Ага, справа, за кустами. Я продрался в щелочку между зарослями. На лавочке, точно такой же, как и та, на которую я и сам собирался только что опустить свой тыл, сидели двое мужчин, как бы так политкорректно выразиться, очень хорошо упитанных. Оба в просторных рубахах, легкомысленных льняных брюках, и солнцезащитных очках. Разве что один жгучий брюнет с густыми бакенбардами, а у второго, шатена, в волосах уже седины немного подмешано.
— Слушаю вас, — я уставился на мужичков.
Наверняка из отделения лечебного голодания. Есть тут такое, с помощью клизм из минералки и заливания той же водички сверху пытаются снизить массу тела таким вот оверсайзнутым людям.
— У меня книжка записная упала, — виновато разводя в стороны руки, сказал седоватый. — А мы с Яном Юрьевичем, увы, не в состоянии ее поднять. Зеркальная болезнь, чтоб ее.

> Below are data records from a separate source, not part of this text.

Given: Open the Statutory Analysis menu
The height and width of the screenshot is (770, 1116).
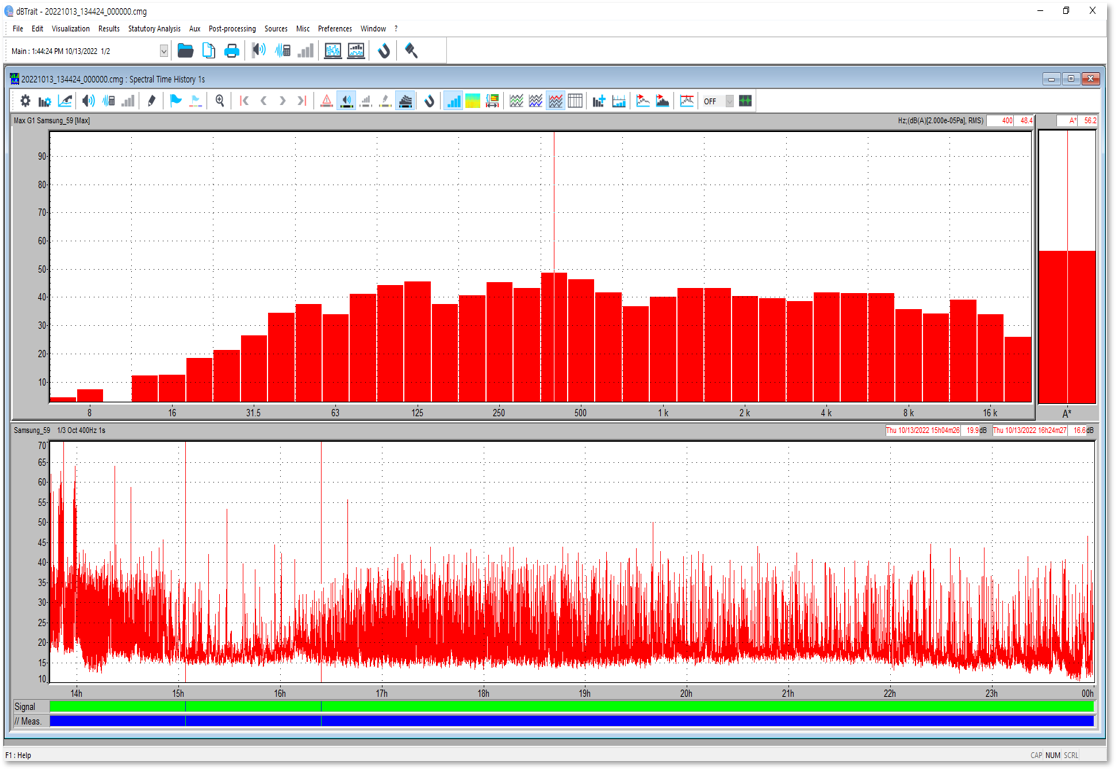Looking at the screenshot, I should [x=154, y=29].
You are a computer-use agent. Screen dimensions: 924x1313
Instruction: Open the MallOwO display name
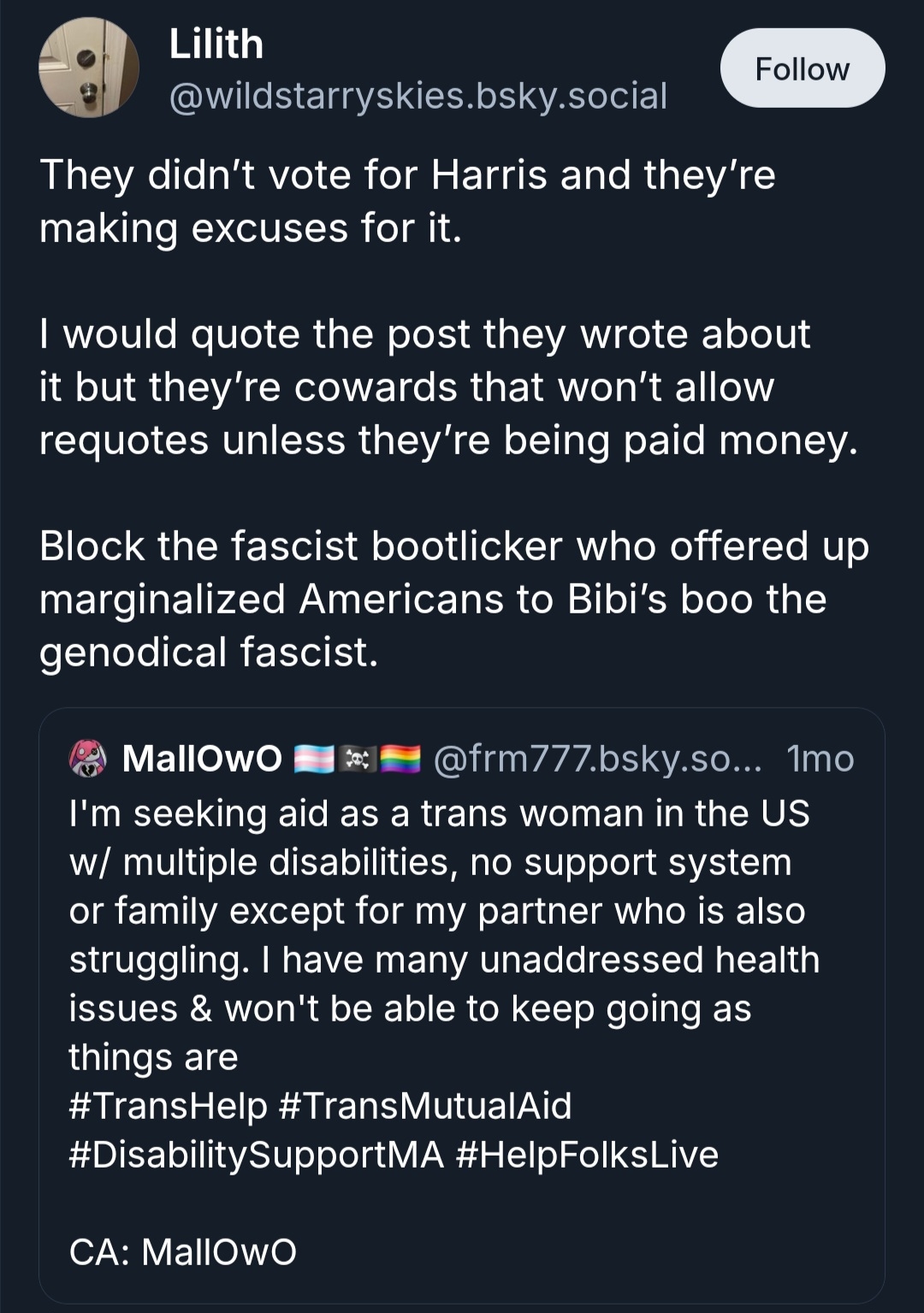pyautogui.click(x=202, y=759)
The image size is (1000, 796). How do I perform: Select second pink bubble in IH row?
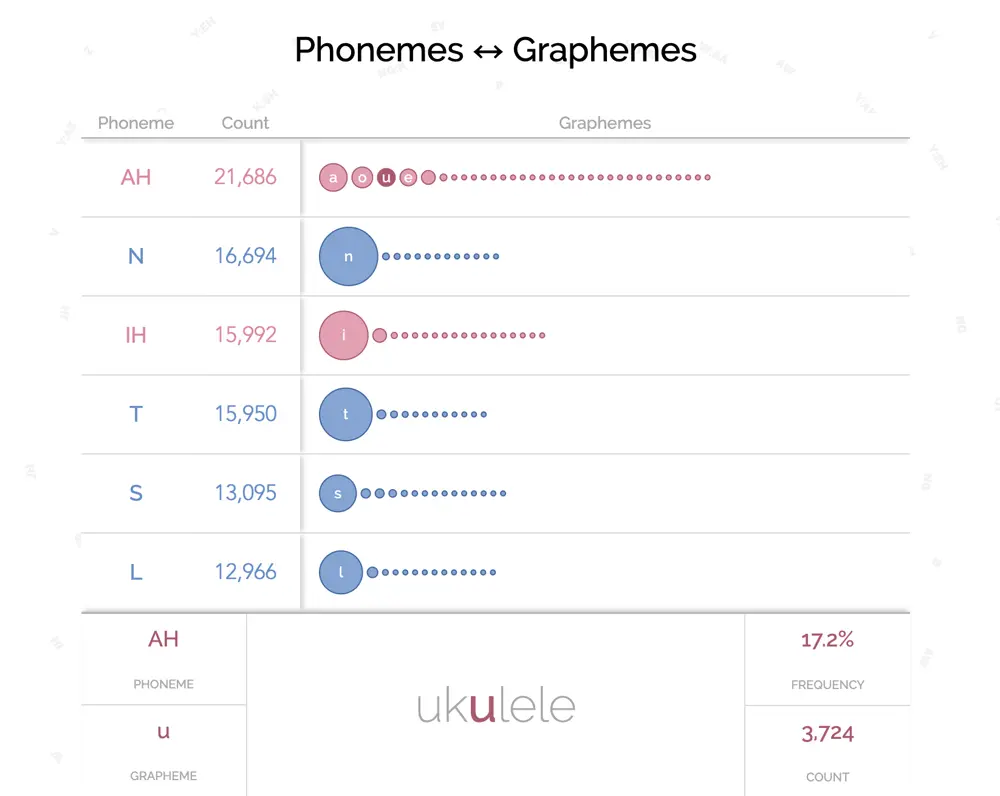point(379,335)
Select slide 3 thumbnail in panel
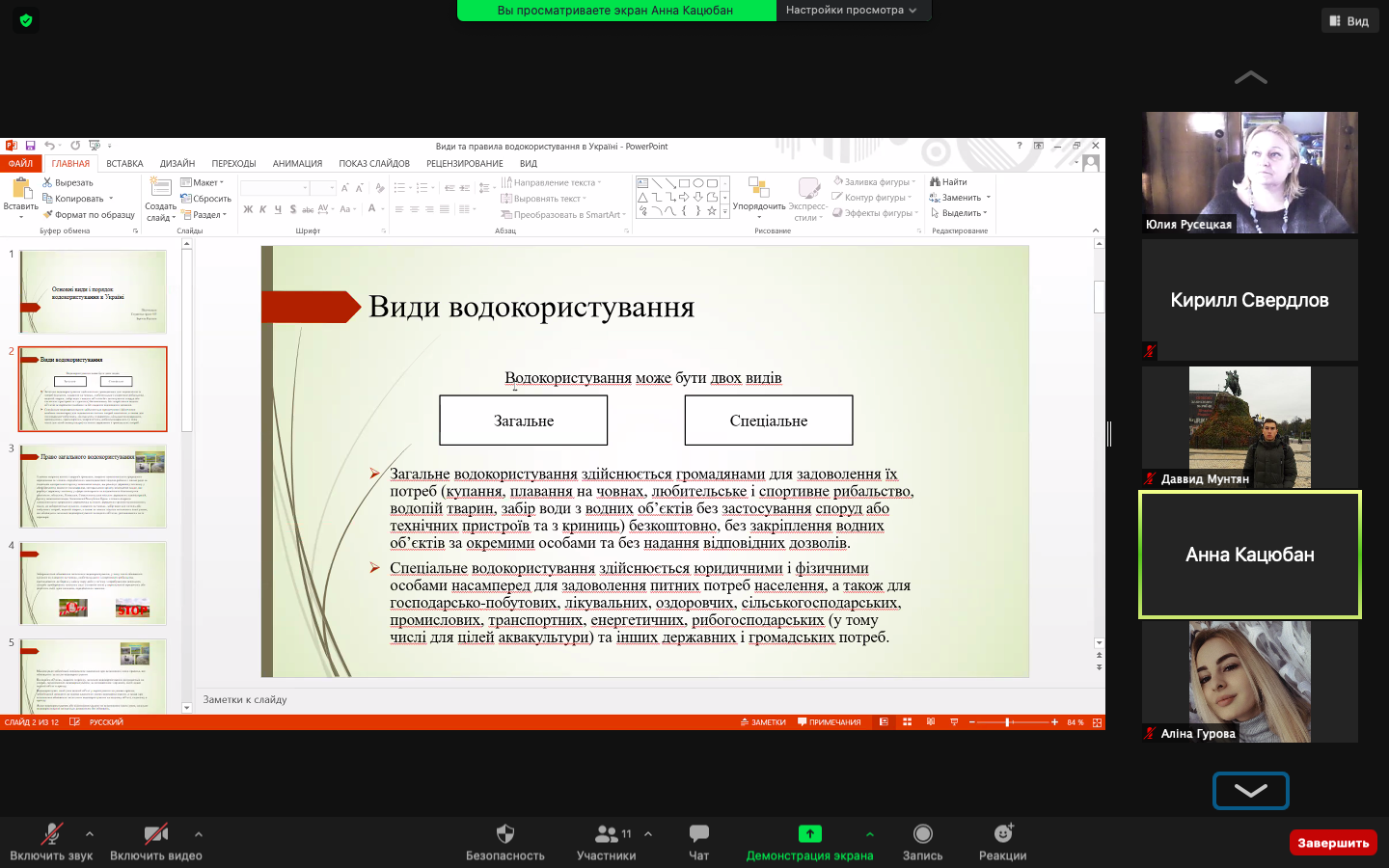 94,486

— Четвертой стадии? — ляпнул я на автомате и только потом подумал, что могу оскорбить их, и говорящего, и молчащего. Но где я слышал этот голос?
— У нее еще и стадии есть? — улыбнулся хозяин книжечки. — Это как?
— Извините, это немного пошлая классификация, — предупредил я.
— Ну, гимназисток здесь нет, — подал голос брюнет. — Рассказывайте уже.
— Первая стадия — не видно, когда висит. Вторая — когда стоит. Третья — не видно, когда делают минет. Ну, и четвертая — не видно, кто делает.
— Николай Николаевич, надо срочно проверить, какая у нас с тобой стадия, — засмеялся брюнет. — Я теперь спокойно уснуть не смогу! Срочно вызовем в палату ту докторицу молодую, скажем, в целях диагностики!
Глядя на гогочущих мужчин, я вдруг понял, кому только что скормил пошлейший анекдот. Да это же Озеров! Охренеть! И не встать. А друг его, он же тоже комментатор. Они вдвоем долго вели репортажи. Как же его? Блин, что он штангист — помню, а фамилия из головы вылетела. «Репортаж вели Николай Озеров и Ян...». Всё, надо пить пирацетам срочно. Что-то похожее на заклинание волшебника из фильма про Снежную королеву. «Крибле, крабле, бумс!» Снорре! Точно! Нет, Спарре!
Блокнотик я всё же поднял и подал хозяину. Жаль, что нет сотовых телефонов. Сейчас бы такое селфи получилось... Хотя... не всё потеряно! У Морозова точно есть чем! На книжной полке лежит, «Зенит» вроде.